Methods A total of 35 participants were required for this study after considering a dropout
rate of 20%. This study involved 69 patients meeting the inclusion criteria as follows: i)
age >55 years, ii) diagnosed with KOA with Kellgren-Lawrence criteria grades 2 and 3,
indicating moderate KOA, which was based on radiological assessments conducted by a
traumatologist, iv) chronic knee pain for more than three months, v) T2DM based on fasting
plasma glucose >7.0 mmol·L-1 and glycated hemoglobin (HbA1c) >6.5%, vi) overweight or obesity
(BMI ≥25 kg/m2), vii) receiving the standard treatment (all patients were taking diabetes
medications), and viii) providing a certificate of a negative COVID-19 diagnostic test (PCR
or rapid test).

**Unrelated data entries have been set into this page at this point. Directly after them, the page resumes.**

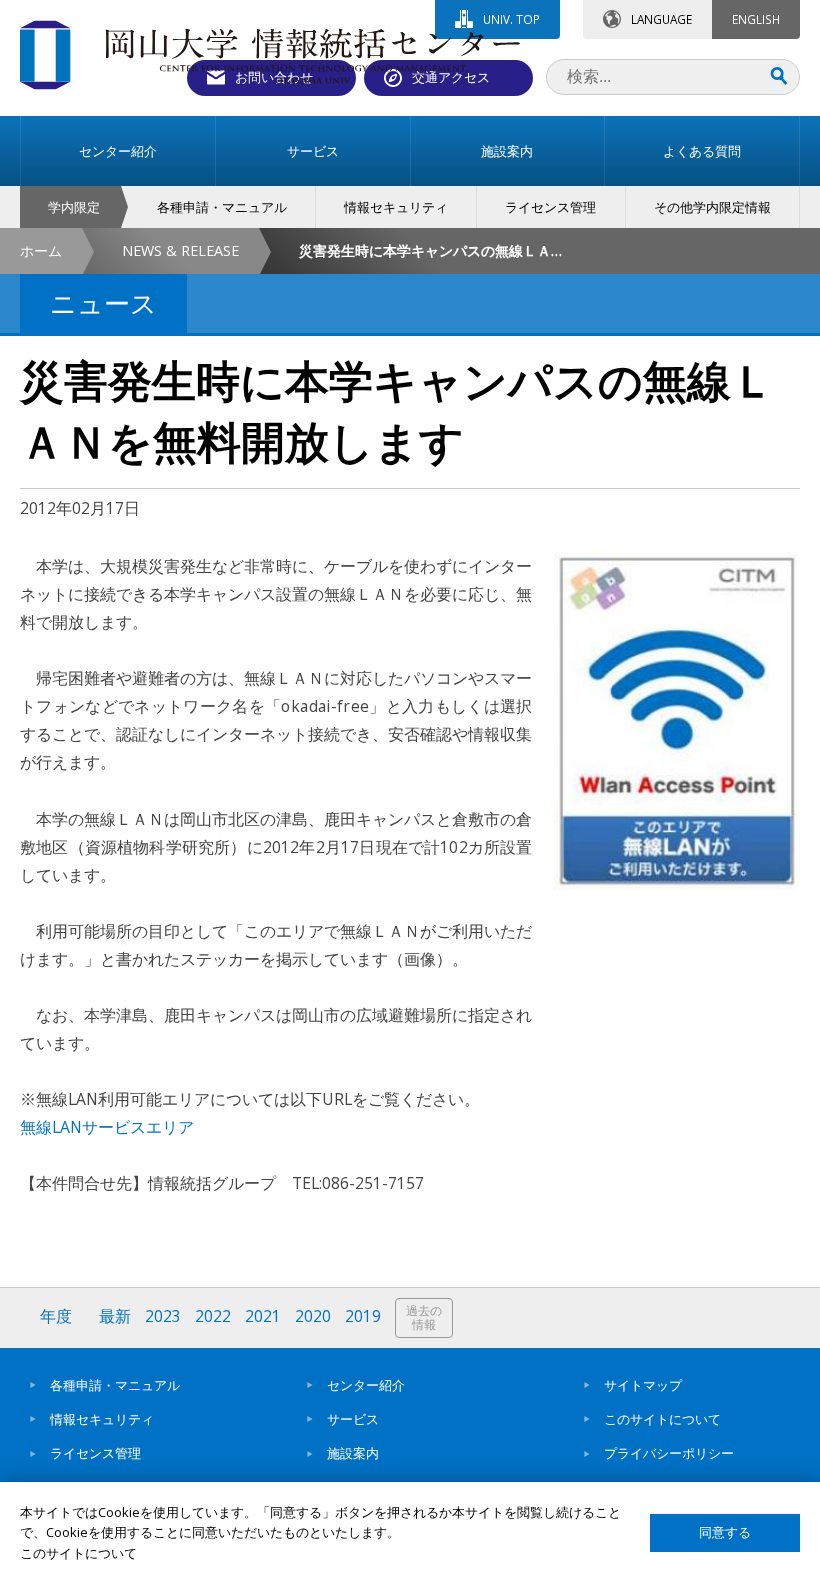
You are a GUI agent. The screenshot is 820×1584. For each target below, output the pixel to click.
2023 (163, 1316)
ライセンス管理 (95, 1453)
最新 (115, 1316)
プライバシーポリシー (669, 1453)
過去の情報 (424, 1317)
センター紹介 (366, 1385)
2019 (363, 1316)
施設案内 (353, 1453)
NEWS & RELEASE (180, 250)
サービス (353, 1419)
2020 (313, 1316)
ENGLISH (756, 19)
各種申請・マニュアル (115, 1385)
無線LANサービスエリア (107, 1127)
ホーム (41, 250)
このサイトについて (662, 1419)
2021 (263, 1316)
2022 (213, 1316)
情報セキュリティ (102, 1419)
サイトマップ (643, 1385)
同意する (725, 1532)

Patients were excluded from the study if during the intervention they
demonstrated i) secondary KOA, ii) acute knee pain, iii) changes in medication,
supplementation, and/or diet, iv) changes in habitual physical activity, v) intraarticular
hyaluronic acid injection treatment within one year, vi) smoking, vii) dementia or any
psychiatric diseases, viii) adherence to less than 90% of total prescribed exercise sessions,
or ix) they tested positive for COVID-19. After informed written consent, patients were asked
not to engage in any other forms of exercise and to maintain their current habitual physical
activity levels and eating patterns throughout a 3-month intervention period. Thus, the
participants' logbook was reviewed at each visit, aiming to ensure that no changes in
nutritional behavior and physical activity patterns occurred. CON followed standard treatment
(diabetes medications) without engaging in any structured exercise throughout the
intervention.
Study design This is a pragmatic randomized controlled trial study registered at the National
Medical Research Register (ID: RSCH ID-21-01180-KGTNMRR ID-21-02367-FUM). The patients were
recruited via a poster distributed in the Orthopedics Clinic at USM Hospital. Written
informed consent was obtained from all participants before the study. Those willing to
participate were then selected and randomly assigned to CON or HBCT. More specifically,
patients were divided into two groups performed by an independent statistician using
computer-generated random allocation sequences
Assessment procedures All patients were instructed to avoid consuming caffeinated beverages
and strenuous exercise 24 hours before the first visit. A total of three visits were
performed and all outcomes were assessed through the three visits (baseline, weeks 6 and 12).
All measurements were performed at USM Hospital. During the first visit (baseline),
assessments were carried out for cardiovascular parameters [e.g., resting heart rate (RHR),
systolic (SBP) and diastolic (DBP) blood pressure], BMI, biomarkers [e.g., HbA1c, interleukin
6 (IL-6), and superoxide dismutases (SOD)], rate of perceived exertion (RPE), blood oxygen
levels (SpO2), and a 6-minute walk test (6MWT) to assess cardiorespiratory fitness (CRF). KOA
symptoms and comorbidity score were also assessed. During the second visit at week 6
(mid-testing), an assessment of cardiovascular parameters and KOA symptoms, RPE, SpO2, and
6MWT took place. During the third visit at week 12 (post-testing), similar assessments to
those conducted at baseline were carried out.